In 2007 I met Gautier, a French musician at a rockabilly gig. He proposed on our second date and we were married in Brighton just six months later, which is when he moved over from France. Neither of us had a job; we had no honeymoon and no money. Things were really hard for the first year but we got through it and we’re soon to celebrate our seventh anniversary. Unfortunately I have just been diagnosed with Crohn’s disease, the ‘sister’ disease of ulcerative colitis. I face a lifetime of being in and out of hospital again, more surgery – which I’m not sure my frail body can take – and I will be on enforced build-up drink diets for months at a time (the kind of sweet, milky drinks given to people in care homes to stop them dying of malnutrition). There is no cure for Crohn’s, and in all honesty, I don’t feel I have much of a future. I’m exhausted and terrified and the only thing keeping me going is my family. Gautier knows what’s in store but is unfazed, preferring to cross each bridge as we come to it. My parents are amazing; their support is incredible. They’ll come and visit with a bottle of wine, some flowers and a plant for the garden to cheer me up. They even took me to New York this year because I’ve always wanted to go, and I know I’ll be too sick to travel in no time at all.
It’s hard to be positive when you’re in pain every day, and have such limitations on what you can achieve. Some days I feel relatively OK and can meet a friend for coffee or run some errands; other days I can’t drive or even get up and down the stairs. I push through the pain constantly; I’ve never stayed in bed or spent the day on the sofa watching films, that’s just not who I am. I refuse to give in to these conditions even if at times I have to admit defeat. I take comfort from the simple things in life – being able to walk next door’s dog sometimes, sitting on the beach in the sunshine, making my garden look pretty or baking a cake.
I find people go one of two ways when they suffer from chronic illness – they either fight, or they give up. There are support groups which help some people, but I’ve never been one for defining myself by my illnesses, and I prefer to spend time with people who are well, not ill, as then I’m able to almost forget how bad I am for just a little while. I’ve lost so much since I became sick, but my determination not to give up or give in to these diseases has seen me achieve other things, such as writing my book, my blog and some magazine articles, even if they’re tiny in comparison to what I have achieved before.

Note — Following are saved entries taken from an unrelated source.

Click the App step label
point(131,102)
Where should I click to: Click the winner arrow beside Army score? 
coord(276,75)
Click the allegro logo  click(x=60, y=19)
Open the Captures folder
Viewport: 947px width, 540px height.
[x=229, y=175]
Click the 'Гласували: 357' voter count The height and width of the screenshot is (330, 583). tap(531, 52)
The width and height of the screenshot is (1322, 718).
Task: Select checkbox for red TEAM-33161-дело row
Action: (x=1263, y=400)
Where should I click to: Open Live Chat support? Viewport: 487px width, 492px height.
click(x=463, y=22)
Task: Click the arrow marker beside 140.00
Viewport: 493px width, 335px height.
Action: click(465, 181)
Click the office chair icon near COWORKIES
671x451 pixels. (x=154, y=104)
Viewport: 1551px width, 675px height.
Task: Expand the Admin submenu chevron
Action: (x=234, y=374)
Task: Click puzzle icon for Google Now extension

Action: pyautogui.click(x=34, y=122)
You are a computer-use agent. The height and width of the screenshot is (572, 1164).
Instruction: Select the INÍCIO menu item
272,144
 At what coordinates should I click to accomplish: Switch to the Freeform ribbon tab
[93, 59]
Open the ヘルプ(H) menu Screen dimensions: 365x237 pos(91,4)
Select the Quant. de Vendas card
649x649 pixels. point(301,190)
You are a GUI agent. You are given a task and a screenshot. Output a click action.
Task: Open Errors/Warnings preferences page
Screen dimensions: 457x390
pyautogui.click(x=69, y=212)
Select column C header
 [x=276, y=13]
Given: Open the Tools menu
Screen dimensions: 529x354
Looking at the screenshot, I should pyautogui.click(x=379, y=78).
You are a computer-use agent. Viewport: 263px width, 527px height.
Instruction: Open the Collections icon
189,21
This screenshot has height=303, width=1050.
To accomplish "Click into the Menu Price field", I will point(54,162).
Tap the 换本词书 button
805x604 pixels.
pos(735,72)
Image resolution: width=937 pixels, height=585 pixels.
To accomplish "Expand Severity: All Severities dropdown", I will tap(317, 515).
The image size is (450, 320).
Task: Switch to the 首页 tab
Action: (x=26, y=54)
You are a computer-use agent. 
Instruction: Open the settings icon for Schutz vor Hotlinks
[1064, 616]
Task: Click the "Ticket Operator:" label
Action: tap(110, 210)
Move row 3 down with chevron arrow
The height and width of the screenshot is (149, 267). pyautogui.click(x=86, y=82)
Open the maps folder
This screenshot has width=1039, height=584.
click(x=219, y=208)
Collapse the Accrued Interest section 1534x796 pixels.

I meet friends when I feel up to it, but I don’t go mad – a couple of hours out is all I can manage before the pain and fatigue catches up with me. The days of going to rockabilly clubs and drinking and dancing until the early hours are long gone. I have to take each day as it comes because I never know how I’m going to feel from one day to the next, but I always manage to achieve something, no matter how small, every day. I know these diseases will beat me eventually, but I’m doing as much as I can, while I can. I just hope that one day, there will be a cure for Ankylosing Spondylitis and inflammatory bowel disease, because they destroy people’s lives. My story is raising awareness of these conditions and hopefully, helping perfectly healthy people to realise just how lucky they are, and to never take their health for granted.